(WRITTEN INSTRUCTION): Reproduce, without any change, the rows from the beginning of the rows below through the line that contains "WINDOW is located at coordinates (528, 44).", including that line.

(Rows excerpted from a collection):
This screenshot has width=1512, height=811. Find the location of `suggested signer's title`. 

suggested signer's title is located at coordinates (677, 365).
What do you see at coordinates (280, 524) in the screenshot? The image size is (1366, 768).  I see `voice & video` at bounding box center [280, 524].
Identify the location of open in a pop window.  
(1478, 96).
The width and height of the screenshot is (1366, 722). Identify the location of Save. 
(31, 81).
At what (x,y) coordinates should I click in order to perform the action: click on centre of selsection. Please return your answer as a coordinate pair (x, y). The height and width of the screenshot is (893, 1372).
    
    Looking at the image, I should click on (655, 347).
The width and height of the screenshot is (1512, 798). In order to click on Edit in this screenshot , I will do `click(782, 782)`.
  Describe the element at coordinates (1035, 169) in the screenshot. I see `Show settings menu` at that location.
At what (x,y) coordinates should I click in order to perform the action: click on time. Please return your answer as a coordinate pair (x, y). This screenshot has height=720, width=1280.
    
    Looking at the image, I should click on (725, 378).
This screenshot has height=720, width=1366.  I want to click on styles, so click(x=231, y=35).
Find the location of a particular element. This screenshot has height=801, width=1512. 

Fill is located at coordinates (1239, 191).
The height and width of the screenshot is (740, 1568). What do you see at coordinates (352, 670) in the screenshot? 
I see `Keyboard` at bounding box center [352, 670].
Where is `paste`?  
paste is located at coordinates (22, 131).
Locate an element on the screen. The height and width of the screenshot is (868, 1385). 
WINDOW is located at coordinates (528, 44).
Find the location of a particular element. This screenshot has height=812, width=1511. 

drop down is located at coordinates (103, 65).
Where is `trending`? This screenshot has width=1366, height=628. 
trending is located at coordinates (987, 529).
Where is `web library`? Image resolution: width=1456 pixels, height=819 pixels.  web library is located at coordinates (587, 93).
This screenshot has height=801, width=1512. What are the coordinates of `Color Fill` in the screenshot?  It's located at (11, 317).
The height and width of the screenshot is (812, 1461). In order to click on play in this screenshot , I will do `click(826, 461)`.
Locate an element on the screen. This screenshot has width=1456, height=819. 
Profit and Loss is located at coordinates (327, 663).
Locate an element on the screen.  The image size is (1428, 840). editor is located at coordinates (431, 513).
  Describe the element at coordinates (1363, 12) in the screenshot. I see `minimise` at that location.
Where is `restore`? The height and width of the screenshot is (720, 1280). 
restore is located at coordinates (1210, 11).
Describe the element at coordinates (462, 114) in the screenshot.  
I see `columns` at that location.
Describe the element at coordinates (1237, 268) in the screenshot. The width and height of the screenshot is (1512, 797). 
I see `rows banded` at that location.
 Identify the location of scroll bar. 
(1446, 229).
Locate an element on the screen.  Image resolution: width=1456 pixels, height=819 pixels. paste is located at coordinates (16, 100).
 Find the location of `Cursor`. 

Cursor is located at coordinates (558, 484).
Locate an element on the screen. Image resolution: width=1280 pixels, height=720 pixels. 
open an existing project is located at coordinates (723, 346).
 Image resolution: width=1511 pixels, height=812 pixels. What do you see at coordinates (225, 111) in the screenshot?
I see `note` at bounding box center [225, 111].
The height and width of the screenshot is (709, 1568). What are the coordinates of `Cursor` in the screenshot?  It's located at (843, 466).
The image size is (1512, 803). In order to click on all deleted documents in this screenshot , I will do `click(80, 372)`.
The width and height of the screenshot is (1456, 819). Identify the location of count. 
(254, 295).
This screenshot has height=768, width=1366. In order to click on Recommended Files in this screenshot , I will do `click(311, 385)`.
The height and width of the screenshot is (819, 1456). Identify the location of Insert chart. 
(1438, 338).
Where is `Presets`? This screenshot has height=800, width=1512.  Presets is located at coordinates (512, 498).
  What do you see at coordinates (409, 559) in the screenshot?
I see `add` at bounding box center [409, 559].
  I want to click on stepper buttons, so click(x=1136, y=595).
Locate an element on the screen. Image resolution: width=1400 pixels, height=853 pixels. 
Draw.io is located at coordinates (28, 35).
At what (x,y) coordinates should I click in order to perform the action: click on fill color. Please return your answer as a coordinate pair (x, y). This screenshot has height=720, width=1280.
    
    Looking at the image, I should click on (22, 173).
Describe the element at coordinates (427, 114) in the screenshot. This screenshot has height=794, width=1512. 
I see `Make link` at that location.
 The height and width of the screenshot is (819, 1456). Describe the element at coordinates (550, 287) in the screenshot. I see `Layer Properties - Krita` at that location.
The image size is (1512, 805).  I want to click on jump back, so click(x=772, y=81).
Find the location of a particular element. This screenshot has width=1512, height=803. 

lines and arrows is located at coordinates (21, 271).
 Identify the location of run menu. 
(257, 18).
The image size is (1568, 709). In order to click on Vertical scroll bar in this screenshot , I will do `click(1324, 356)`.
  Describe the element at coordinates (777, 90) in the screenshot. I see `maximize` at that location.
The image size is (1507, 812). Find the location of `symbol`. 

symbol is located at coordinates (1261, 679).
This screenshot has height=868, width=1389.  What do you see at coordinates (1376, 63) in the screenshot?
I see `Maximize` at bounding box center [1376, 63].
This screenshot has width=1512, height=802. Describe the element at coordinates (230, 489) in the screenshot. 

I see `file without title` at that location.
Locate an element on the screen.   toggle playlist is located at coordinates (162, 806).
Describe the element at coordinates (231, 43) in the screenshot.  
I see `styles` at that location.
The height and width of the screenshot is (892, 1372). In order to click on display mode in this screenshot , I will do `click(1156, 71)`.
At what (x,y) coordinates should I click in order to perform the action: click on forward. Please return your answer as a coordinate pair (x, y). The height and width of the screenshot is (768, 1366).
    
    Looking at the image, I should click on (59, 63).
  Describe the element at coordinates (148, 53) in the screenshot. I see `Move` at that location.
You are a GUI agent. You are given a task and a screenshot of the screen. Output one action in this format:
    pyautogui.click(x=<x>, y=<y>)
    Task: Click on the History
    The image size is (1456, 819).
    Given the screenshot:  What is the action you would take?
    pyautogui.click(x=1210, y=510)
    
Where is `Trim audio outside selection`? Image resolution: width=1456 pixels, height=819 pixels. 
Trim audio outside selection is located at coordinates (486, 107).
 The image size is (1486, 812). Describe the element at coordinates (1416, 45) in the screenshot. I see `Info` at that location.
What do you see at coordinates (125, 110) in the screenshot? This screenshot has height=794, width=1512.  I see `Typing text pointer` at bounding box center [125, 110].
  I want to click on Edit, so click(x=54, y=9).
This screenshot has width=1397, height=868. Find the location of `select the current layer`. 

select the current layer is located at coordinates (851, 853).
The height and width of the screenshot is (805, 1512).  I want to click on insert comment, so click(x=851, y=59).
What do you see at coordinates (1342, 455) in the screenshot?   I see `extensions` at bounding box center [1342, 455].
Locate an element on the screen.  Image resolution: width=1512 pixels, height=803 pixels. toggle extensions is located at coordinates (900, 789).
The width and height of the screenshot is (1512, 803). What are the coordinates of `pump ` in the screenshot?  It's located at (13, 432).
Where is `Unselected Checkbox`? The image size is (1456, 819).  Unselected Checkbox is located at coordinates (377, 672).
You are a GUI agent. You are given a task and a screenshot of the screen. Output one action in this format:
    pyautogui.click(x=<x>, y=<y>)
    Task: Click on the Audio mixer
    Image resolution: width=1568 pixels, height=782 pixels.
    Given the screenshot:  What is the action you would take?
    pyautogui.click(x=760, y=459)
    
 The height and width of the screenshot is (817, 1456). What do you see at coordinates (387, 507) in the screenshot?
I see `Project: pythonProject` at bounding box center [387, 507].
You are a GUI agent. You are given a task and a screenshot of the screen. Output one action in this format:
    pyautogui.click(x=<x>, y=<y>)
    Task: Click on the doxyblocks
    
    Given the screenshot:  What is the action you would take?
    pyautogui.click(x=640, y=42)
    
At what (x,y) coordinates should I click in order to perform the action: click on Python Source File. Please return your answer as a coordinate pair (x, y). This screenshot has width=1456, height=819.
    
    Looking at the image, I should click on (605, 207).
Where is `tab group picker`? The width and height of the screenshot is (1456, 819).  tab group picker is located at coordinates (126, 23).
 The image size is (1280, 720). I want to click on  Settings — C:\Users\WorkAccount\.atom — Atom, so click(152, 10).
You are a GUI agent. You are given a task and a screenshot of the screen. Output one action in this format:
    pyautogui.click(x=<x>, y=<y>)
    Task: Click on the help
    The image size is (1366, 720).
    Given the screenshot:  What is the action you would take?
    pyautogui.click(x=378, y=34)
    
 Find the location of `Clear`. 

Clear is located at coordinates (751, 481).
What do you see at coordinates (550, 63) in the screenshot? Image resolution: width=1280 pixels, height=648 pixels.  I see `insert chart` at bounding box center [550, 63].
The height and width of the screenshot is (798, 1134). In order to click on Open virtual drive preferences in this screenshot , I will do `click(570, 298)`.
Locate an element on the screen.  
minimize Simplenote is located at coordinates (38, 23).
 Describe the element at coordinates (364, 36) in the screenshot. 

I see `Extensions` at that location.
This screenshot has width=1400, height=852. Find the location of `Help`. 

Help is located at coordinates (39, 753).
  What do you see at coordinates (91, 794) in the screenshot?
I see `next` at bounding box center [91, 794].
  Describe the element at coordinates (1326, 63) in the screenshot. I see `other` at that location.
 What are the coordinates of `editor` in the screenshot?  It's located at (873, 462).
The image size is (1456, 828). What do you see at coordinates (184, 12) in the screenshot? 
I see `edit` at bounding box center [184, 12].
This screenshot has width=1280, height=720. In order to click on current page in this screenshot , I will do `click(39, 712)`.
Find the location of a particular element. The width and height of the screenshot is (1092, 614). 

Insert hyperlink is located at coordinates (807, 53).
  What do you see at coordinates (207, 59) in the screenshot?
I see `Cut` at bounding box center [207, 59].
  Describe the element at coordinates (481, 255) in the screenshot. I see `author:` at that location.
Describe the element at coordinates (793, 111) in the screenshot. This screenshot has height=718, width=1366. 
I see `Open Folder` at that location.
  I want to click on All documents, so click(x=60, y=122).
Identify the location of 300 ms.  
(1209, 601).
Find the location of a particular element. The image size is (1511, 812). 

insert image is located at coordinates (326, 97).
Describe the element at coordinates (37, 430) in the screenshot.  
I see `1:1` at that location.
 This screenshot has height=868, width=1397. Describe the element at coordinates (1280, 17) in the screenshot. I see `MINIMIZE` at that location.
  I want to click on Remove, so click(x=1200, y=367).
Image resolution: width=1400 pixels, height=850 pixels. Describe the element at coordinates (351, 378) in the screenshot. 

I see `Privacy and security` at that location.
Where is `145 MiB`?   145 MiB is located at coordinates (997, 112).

(EXERCISE SOLUTION):
This screenshot has width=1512, height=811. Find the location of `suggested signer's title`. 

suggested signer's title is located at coordinates (677, 365).
What do you see at coordinates (280, 524) in the screenshot? The image size is (1366, 768).  I see `voice & video` at bounding box center [280, 524].
Identify the location of open in a pop window.  
(1478, 96).
The width and height of the screenshot is (1366, 722). Identify the location of Save. 
(31, 81).
At what (x,y) coordinates should I click in order to perform the action: click on centre of selsection. Please return your answer as a coordinate pair (x, y). The height and width of the screenshot is (893, 1372).
    
    Looking at the image, I should click on (655, 347).
The width and height of the screenshot is (1512, 798). In order to click on Edit in this screenshot , I will do `click(782, 782)`.
  Describe the element at coordinates (1035, 169) in the screenshot. I see `Show settings menu` at that location.
At what (x,y) coordinates should I click in order to perform the action: click on time. Please return your answer as a coordinate pair (x, y). This screenshot has height=720, width=1280.
    
    Looking at the image, I should click on (725, 378).
This screenshot has height=720, width=1366.  I want to click on styles, so click(x=231, y=35).
Find the location of a particular element. This screenshot has height=801, width=1512. 

Fill is located at coordinates (1239, 191).
The height and width of the screenshot is (740, 1568). What do you see at coordinates (352, 670) in the screenshot? 
I see `Keyboard` at bounding box center [352, 670].
Where is `paste`?  
paste is located at coordinates (22, 131).
Locate an element on the screen. The height and width of the screenshot is (868, 1385). 
WINDOW is located at coordinates (528, 44).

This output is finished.